Do you see how utterly selfish & reckless he has been? Again!

Sell his bike, any decent clothes, books, technology. He can get a second job - people have to do that all the time to pay their way why not him? £75 may not be a lot but he needs to cover his essentials first and paying off debts IS essential. Another job will help end it sooner or give him some spending money in the meantime.

IF you stay (I strongly advise you not to) then you need to set up some regime as PP said: regular credit checks to see what he has open.

Of course he'll still find a way around it and you'll still end up stressed about money and resentful about the division of mental load.
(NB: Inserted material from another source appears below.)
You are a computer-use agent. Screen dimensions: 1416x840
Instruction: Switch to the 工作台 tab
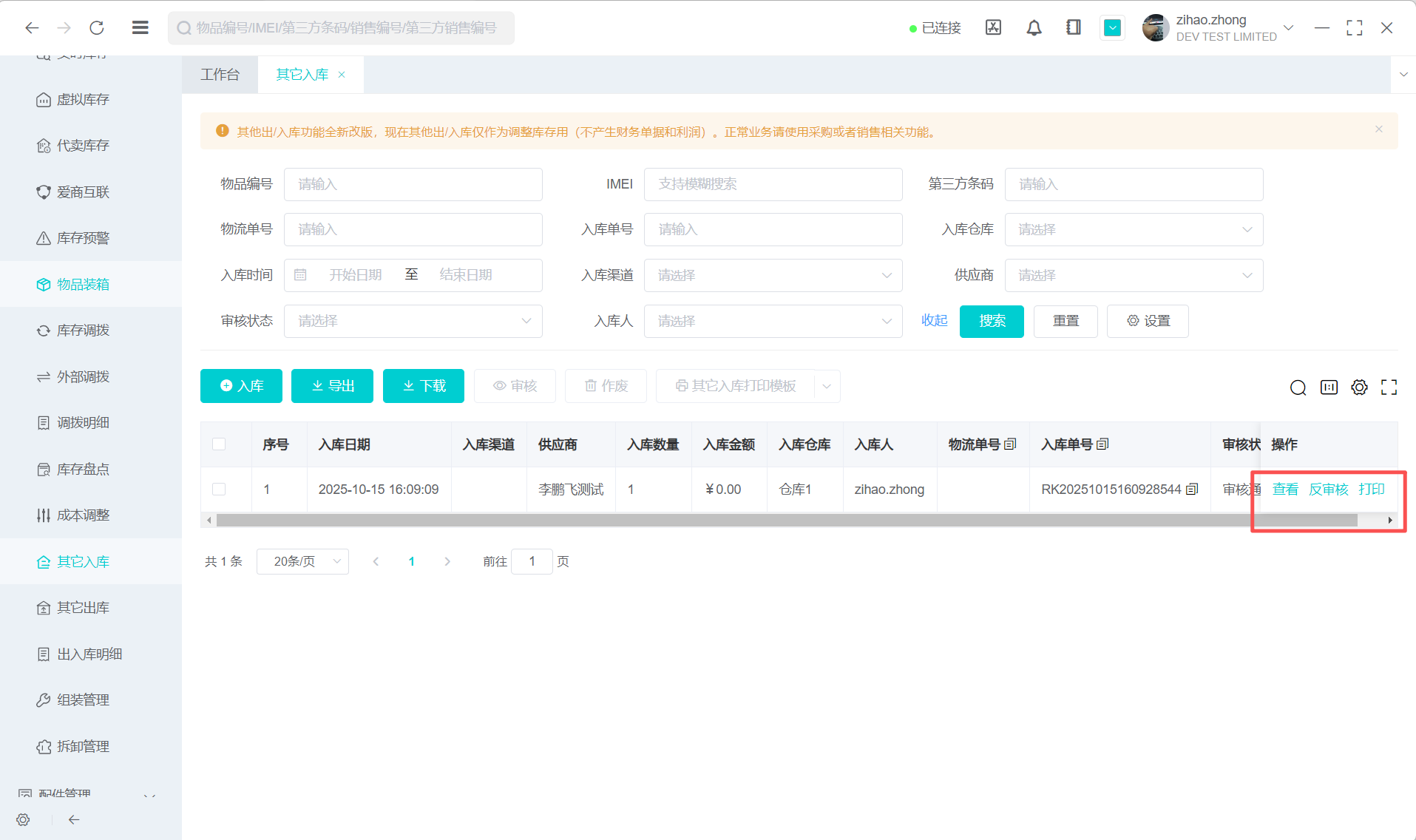click(220, 75)
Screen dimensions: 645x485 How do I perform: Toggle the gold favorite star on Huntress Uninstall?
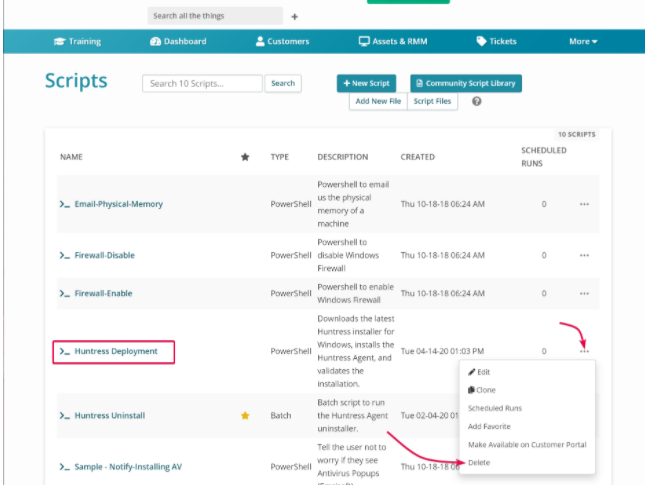point(245,415)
There's a lot to be said for charm but by God it really blinds sometimes.

FlapsInTheWind · 03/09/2020 09:26

If you take control of all money that is going to be terrible for your marriage and for your mental health. It would make me feel like I was something/someone I absolutely would not be comfortable with.
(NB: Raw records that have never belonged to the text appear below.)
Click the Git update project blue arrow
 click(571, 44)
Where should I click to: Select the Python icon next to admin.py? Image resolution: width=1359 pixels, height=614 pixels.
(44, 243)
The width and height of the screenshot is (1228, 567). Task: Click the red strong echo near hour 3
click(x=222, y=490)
You are not his guardian or his Mom. Divorce in law only. It might be the only way he gets to realise you are serious about the impact this is having on you. He sounds like a thick twat though to be honest.
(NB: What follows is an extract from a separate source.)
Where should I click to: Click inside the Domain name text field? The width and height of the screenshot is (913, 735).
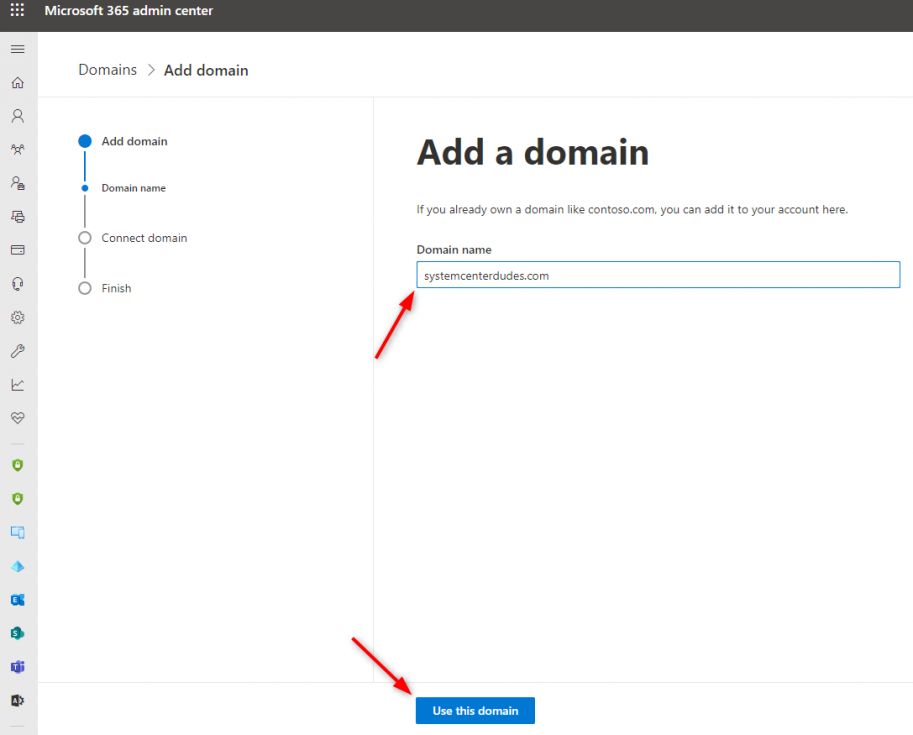[657, 274]
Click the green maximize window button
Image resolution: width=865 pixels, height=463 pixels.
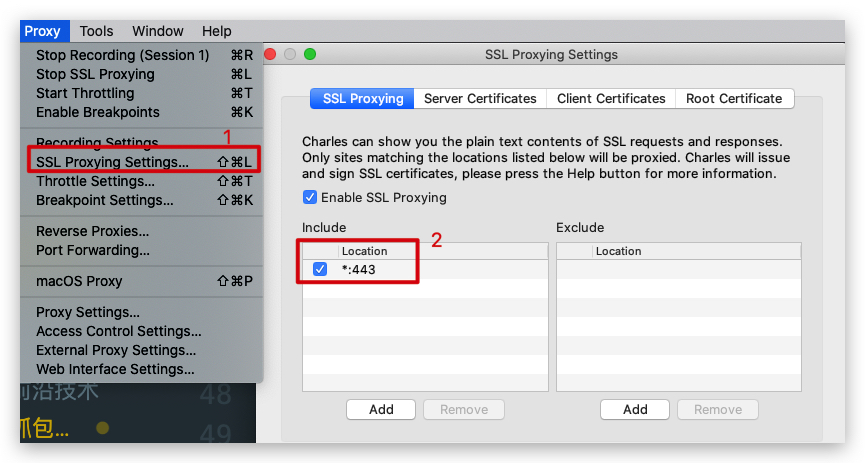[x=310, y=54]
Having a childlike attitude to adult themes/responsibilities is deeply unsexy.

FindingNeverland1 · 03/09/2020 09:26

He's not a good father or husband ... because he is robbing from the family pot.

Do you have £1700 to spend on something you want? Or for the kids.. great laptop / ski trip / first car for teens.
His hobbies or interests are not more valid or important than yours.
What's the point in bailing him out yet again. It always happens again. I really just don't see the point of continuing a relationship with someone who does this time and again, you'll be repaying debts till you die

Tootletum · 03/09/2020 09:27

I wouldn't divorce him but would need to find some way of securing myself against the issues he causes. My father was the same, only he was unwilling to change and had affairs all the time, so divorce was the only option. He needs to see a therapist or someone who can help him break out of this pattern.

Hahaha88 · 03/09/2020 09:27

The thing is you're living off £75 a month, so your husband can live off hundreds a month by spending on credit he knows you'll help pay off. How is that a decent husband or father?! That's without the fact he's perfectly happy to lie to you.

If you look at a debt management plan it will affect your credit rating as well as you have joint debt (the mortgage at a minimum). So really that's not a great idea.

Personally I would divorce him so your finances are completely separate as a start. But if you can't afford to take the mortgage on in your name only you might need to sell. He has to get therapy. Then I would work out a way to manage the debt only if you really really want to stay with him. But honestly I don't think i would, he's no respect for you. His desire to buy materialistic stuff is more important than you and his family. I would leave him

Dozer · 03/09/2020 09:29

Repeatedly does the same things.
Isn’t willing to do X, Y and Z to change.
Resents you for ‘control’.
Blames his childhood.

Not good signs!

Hahaha88 · 03/09/2020 09:31

To the pp saying 75 is not enough to live off, they are having to do this because of ops husbands addiction. Op has not caused this financial crisis yet she is suffering due to it. And instead of sticking to the budget, getting another job, selling stuff, her husband is racking up more debts!! There is zero reason to feel bad for him having that amount of money to play with and bloody loads for the op

TorkTorkBam · 03/09/2020 09:31

I am somewhat boggling that you are blaming a nearly 50yo man's childhood for him lying to you.

This is financial abuse. You only have the illusion of controlling the money. That is not reality. He spends thousands on himself and you get £75.

I am also boggling at your idea of showing him this thread. Nobody is so dumb that they think repeatedly spending thousands on themselves while the other scrimps is OK. Even if they did, if they care for the other person then it will happen once only at which point their partber objects and they stop, seeking help as necessary. Why would the opinions of strangers on the internet make any difference to someone if the major direct impact on his relationship and children is not enough?